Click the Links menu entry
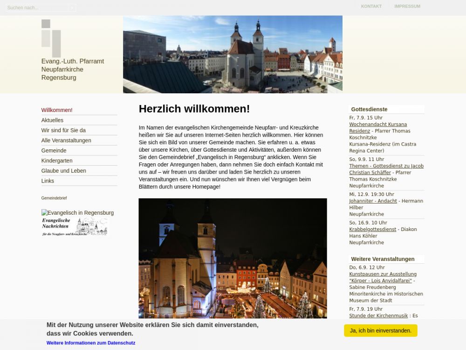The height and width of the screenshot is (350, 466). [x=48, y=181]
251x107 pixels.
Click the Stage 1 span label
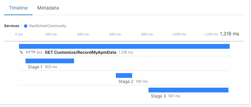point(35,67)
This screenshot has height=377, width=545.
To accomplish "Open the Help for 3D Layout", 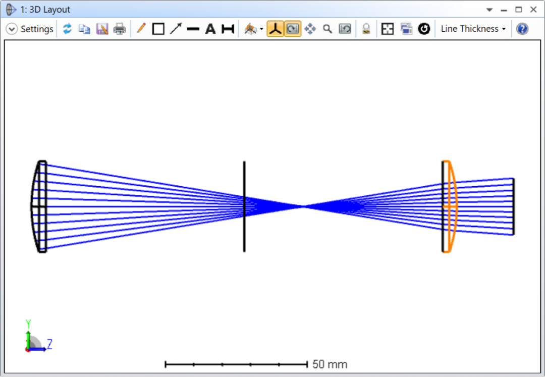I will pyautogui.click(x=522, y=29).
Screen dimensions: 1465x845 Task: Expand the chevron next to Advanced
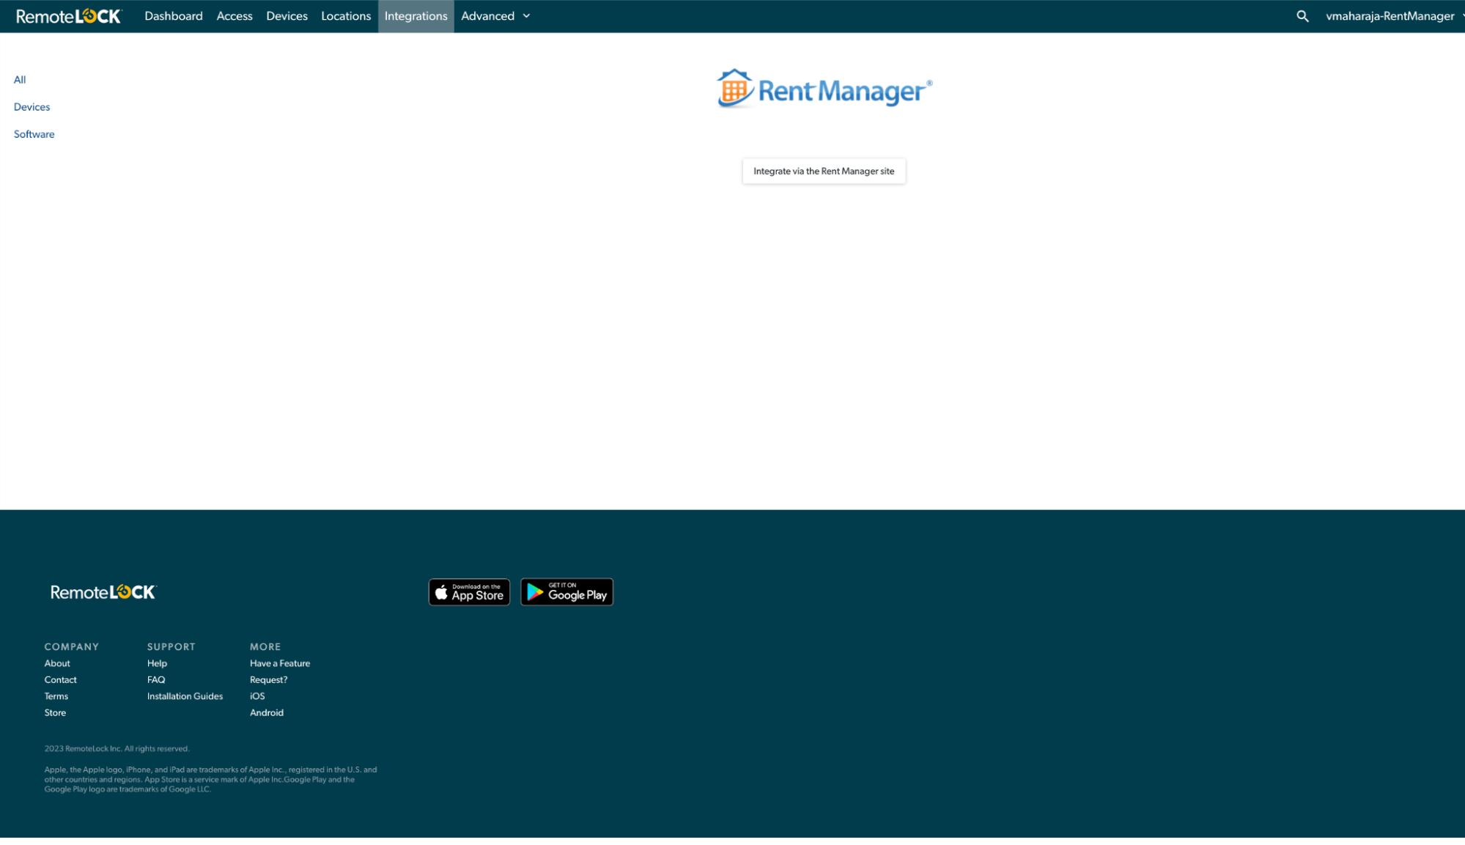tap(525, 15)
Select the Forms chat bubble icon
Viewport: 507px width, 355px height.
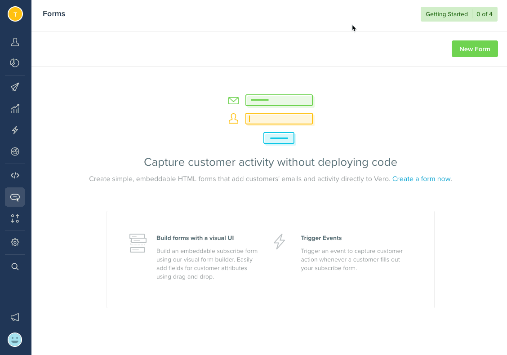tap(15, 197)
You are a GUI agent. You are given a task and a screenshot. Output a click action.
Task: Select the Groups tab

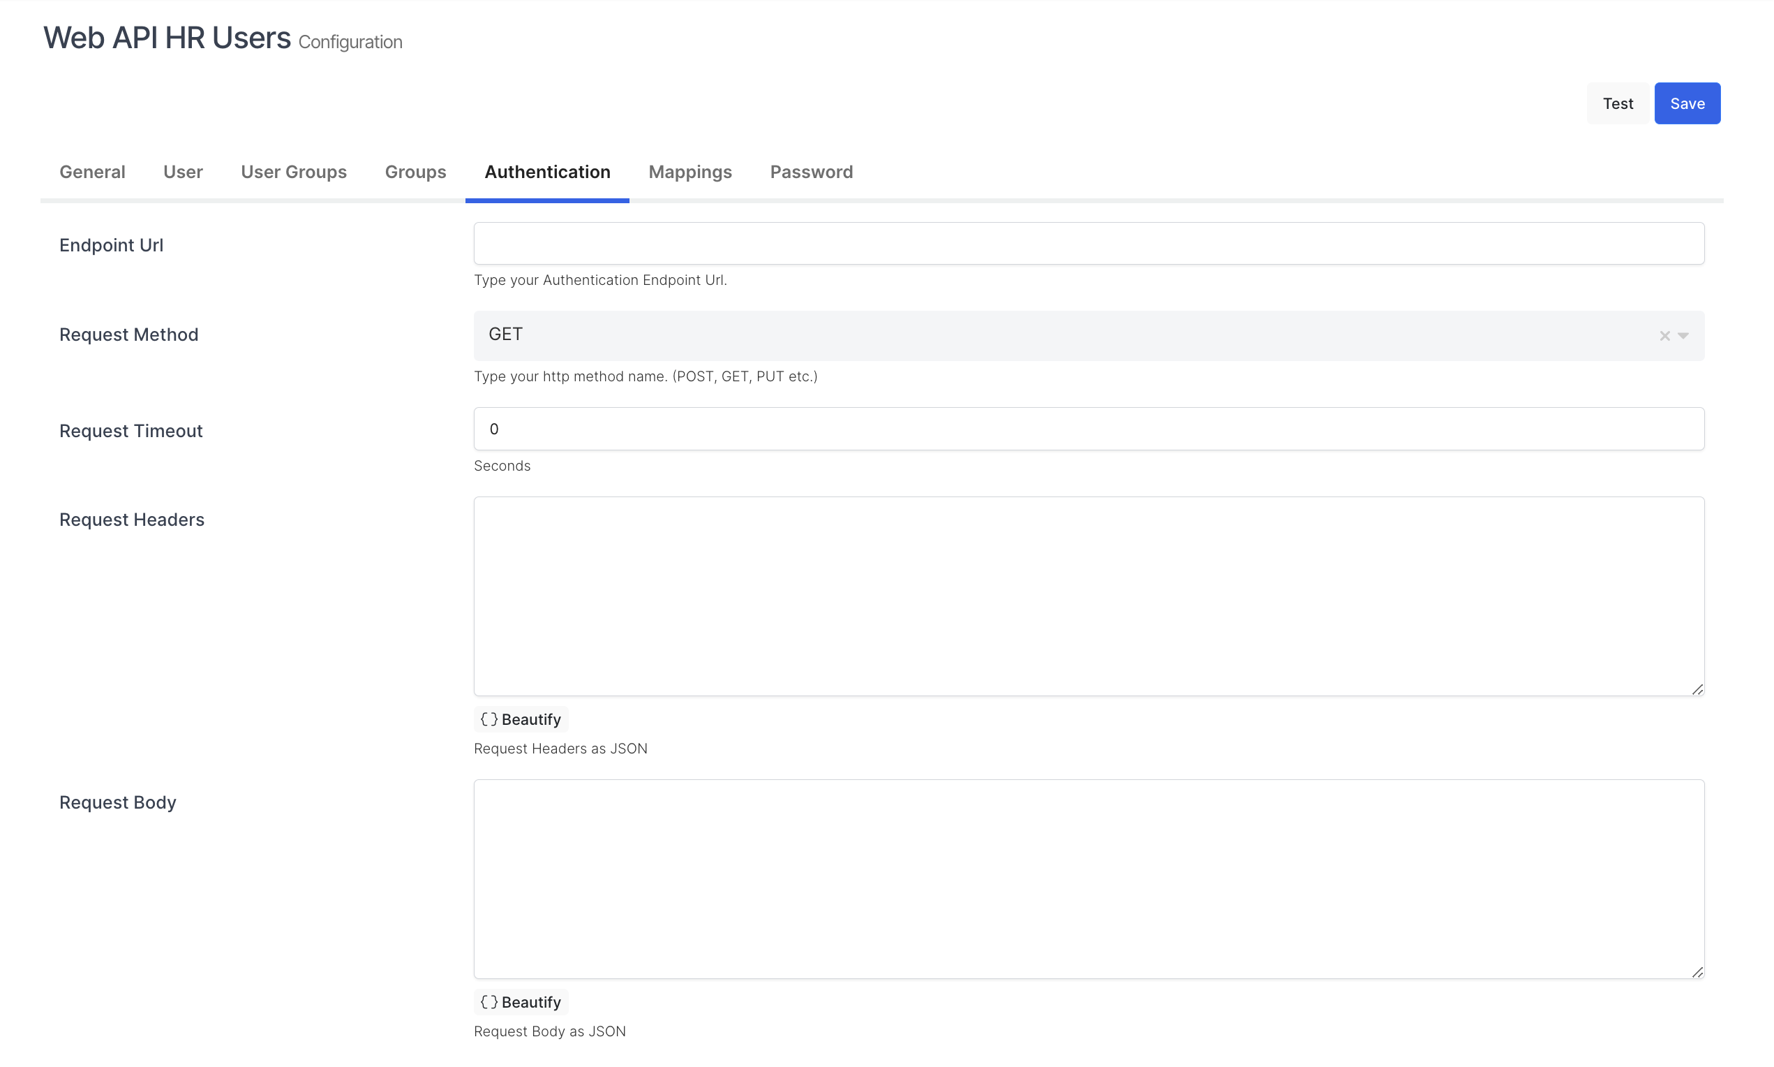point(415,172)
########
(The exercise) Carry over the part of the items that opens with the line containing "You are a GUI" and closes at the end of the items, both ends included, requests and all, adding -104 to every coordinate in the answers. Leave the pictures out.

(Problem solution)
You are a GUI agent. You are given a task and a screenshot. Output a click action.
Task: Select the Groups tab

point(311,68)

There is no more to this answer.